Das Finanzamt darf einen Steuerbescheid, in dem fehlerhaft ein
Freibetrag für Veräußerungsgewinne berücksichtigt worden ist, nicht wegen einer
offenbaren Unrichtigkeit zu Lasten des Steuerpflichtigen berichtigen, wenn der
Steuerpflichtige den Veräußerungsgewinn richtig erklärt hat und das Finanzamt
die Steuererklärung intensiv und durch mehrere Beamte geprüft hat. Es ist dann
nämlich nicht ausgeschlossen, dass die fehlerhafte Gewährung eines Freibetrags
auf einer rechtlichen Erwägung beruht und nicht auf einem mechanischen
Versehen.

Hintergrund: Das Finanzamt darf
einen fehlerhaften Steuerbescheid bei einer offenbaren Unrichtigkeit
berichtigen; die Berichtigung kann zugunsten oder zuungunsten des
Steuerpflichtigen ausfallen. Offenbare Unrichtigkeiten sind insbesondere
Schreib- und Rechenfehler, z.B. ein Zahlendreher, durch den Einkünfte in Höhe
von 54.000 € statt 45.000 € erfasst werden, oder ein Übersehen
einer Angabe.

Sachverhalt: Der Kläger hatte
2011 eine Beteiligung von 20 % an einer GmbH verkauft und hieraus nach Abzug
der Veräußerungskosten einen Gewinn von 132.900 € erzielt, der zu
60 % nach dem sog. Teileinkünfteverfahren steuerpflichtig war, d.h. in Höhe von
79.740 €. Er erklärte den Veräußerungsgewinn korrekt in seiner
Einkommensteuererklärung. Das Finanzamt prüfte die Steuererklärung aufgrund
wiederholter Prüfhinweise durch die EDV mehrfach und auch durch mehrere
Mitarbeiter. Im Rahmen dieser Prüfung setzte ein Mitarbeiter des Finanzamts
manuell einen Freibetrag für Veräußerungsgewinne in Höhe des erklärten
Veräußerungsgewinns von 79.740 € ein, so dass im Steuerbescheid für
2011 ein Veräußerungsgewinn nur in Höhe von 0 € berücksichtigt
wurde anstatt mit 79.740 €. Dieser Fehler wurde im Rahmen einer
Außenprüfung im Jahr 2014 bemerkt. Daraufhin berichtigte das Finanzamt den
Bescheid wegen einer offenbaren Unrichtigkeit und setzte den Veräußerungsgewinn
nunmehr in der richtigen Höhe von 79.740 € an. Hiergegen wandte
sich der Kläger.

Entscheidung: Der
Bundesfinanzhof (BFH) gab dem Kläger recht:

  • Zu den offenbaren Unrichtigkeiten gehören mechanische Versehen
    wie Schreib-, Rechen-, Eingabe- oder Übertragungsfehler. Nicht zu den
    offenbaren Unrichtigkeiten gehören hingegen Rechtsanwendungsfehler, Fehler bei
    der Tatsachenwürdigung oder Fehler bei der Sachaufklärung.

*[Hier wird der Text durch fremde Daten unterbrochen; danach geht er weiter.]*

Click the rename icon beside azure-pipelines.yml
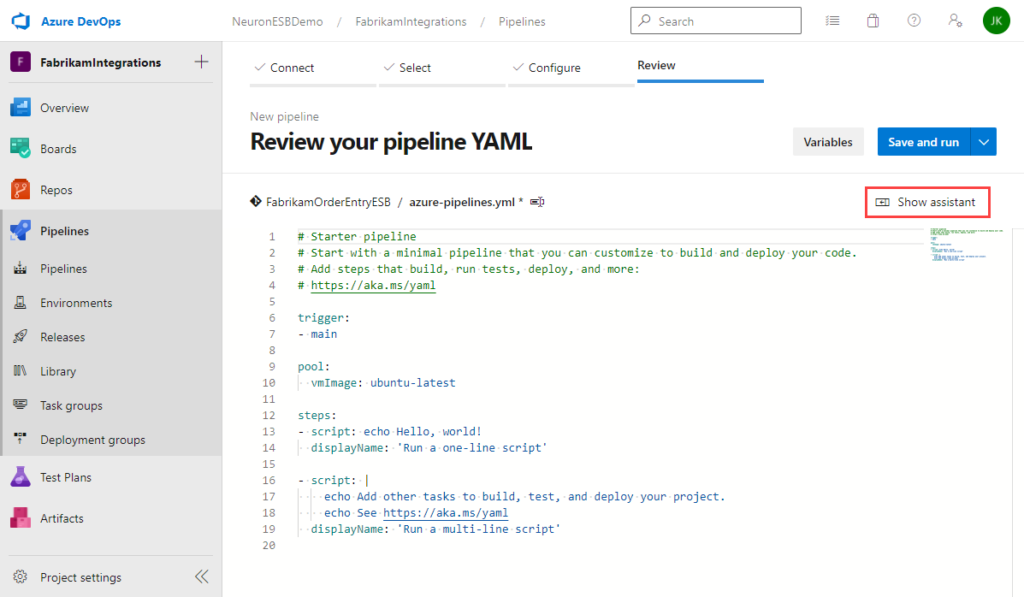 [537, 201]
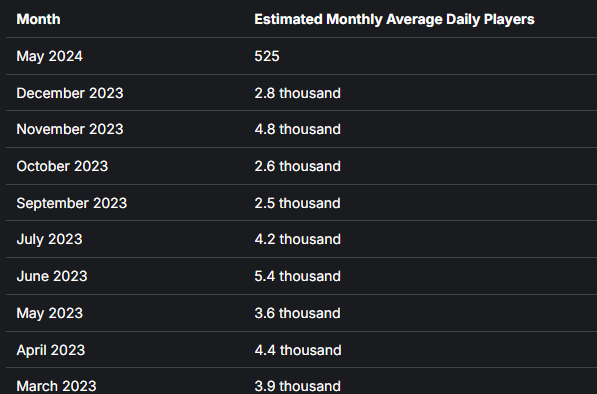
Task: Select the May 2024 month cell
Action: tap(49, 56)
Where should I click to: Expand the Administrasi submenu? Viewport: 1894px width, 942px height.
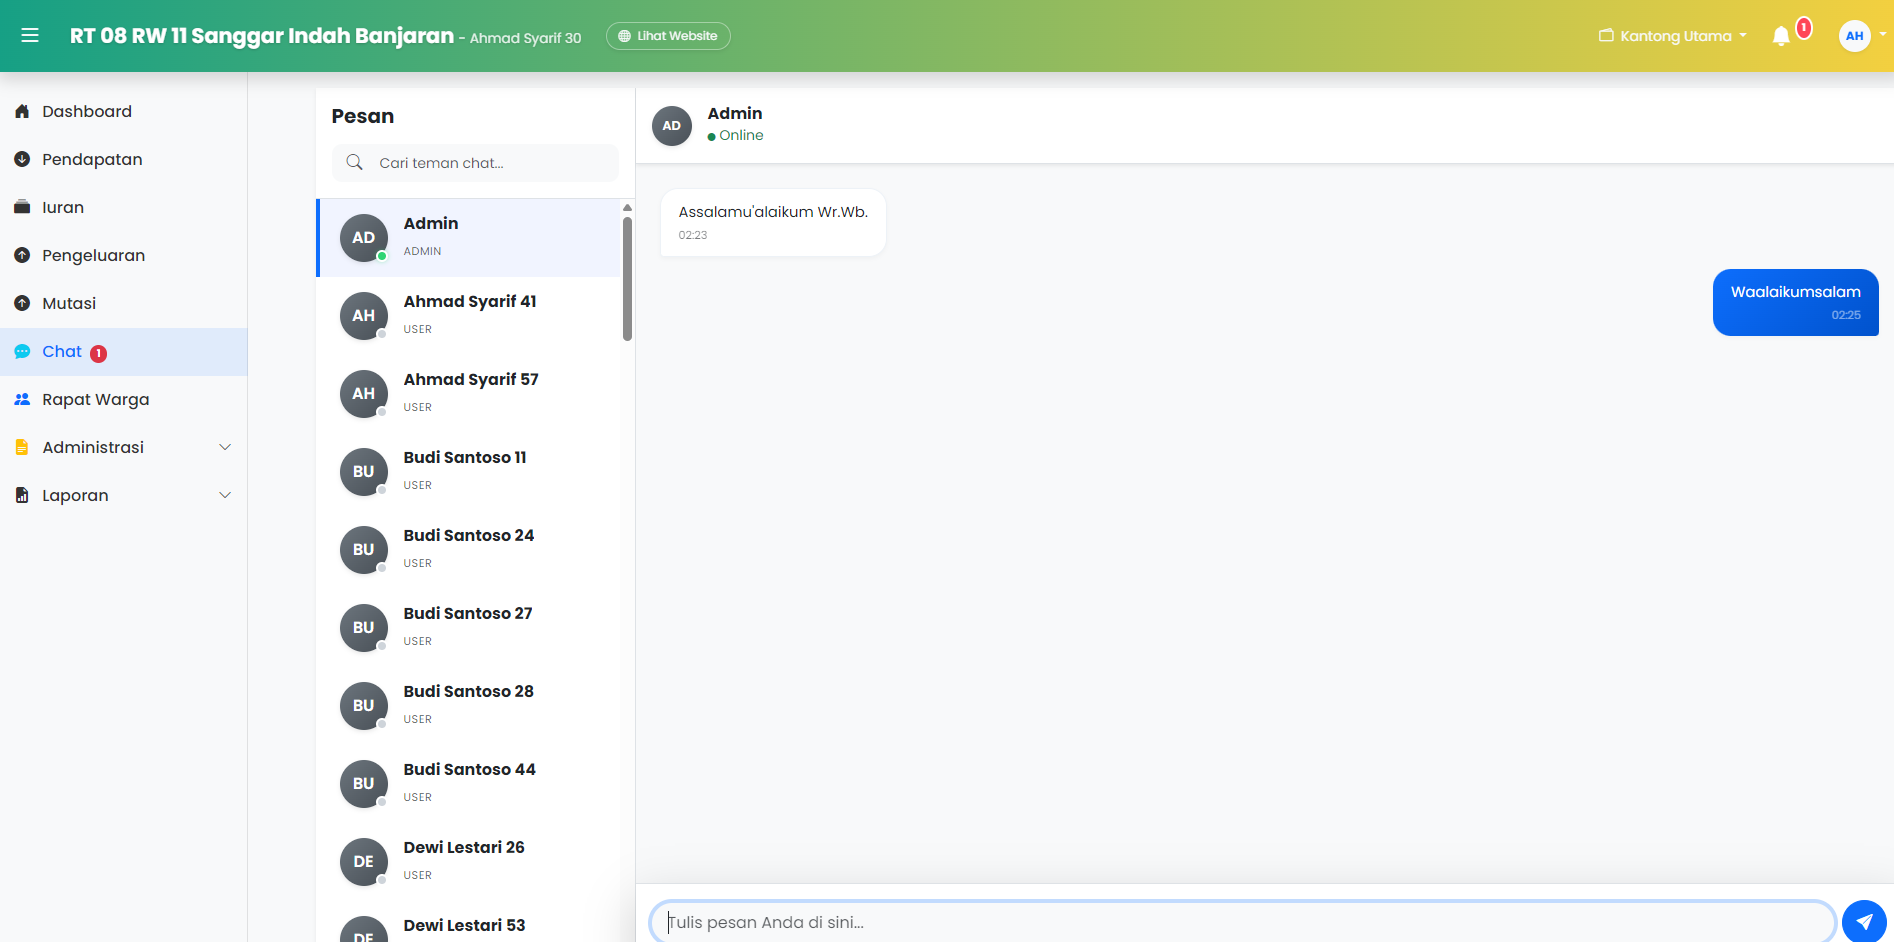click(x=124, y=448)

  • Im Streitfall bleibt unklar, wann, auf welche Weise und durch
    wen der fehlerhafte Eintrag eines Freibetrags für Veräußerungsgewinne
    vorgenommen worden ist. Jedoch steht fest, dass die Steuererklärung mehrfach
    inhaltlich geprüft und bearbeitet worden ist. Denn es kam bei der Bearbeitung
    der Steuererklärung zu elektronisch erstellten Prüfhinweisen, so dass die
    Steuererklärung als sog. Intensiv-Prüfungsfall eingestuft wurde.

  • Angesichts dieser intensiven Prüfung der Steuererklärung kann
    ein Fehler bei der Rechtsanwendung nicht ausgeschlossen werden. Die Unklarheit
    über die Einzelheiten der Fehlerentstehung geht somit nach den Grundsätzen der
    Beweislast zu Lasten des Finanzamts.

Hinweise: Das Finanzgericht in
der ersten Instanz hatte die Mitarbeiter des Finanzamts als Zeugen befragt.
Allerdings hatte auch diese Befragung kein klares Ergebnis gebracht. Im
Ergebnis hat der BFH daher nach den Grundsätzen der Beweislast entscheiden; die
Beweislast traf das Finanzamt, weil es den Bescheid berichtigt hatte und
deshalb eine offenbare Unrichtigkeit nachweisen musste.

Eine Berichtigung wegen offenbarer Unrichtigkeit ist
verschuldensunabhängig möglich. Sie kommt also auch dann in Betracht, wenn der
Schreib- oder Rechenfehler durch Unachtsamkeit verursacht worden ist.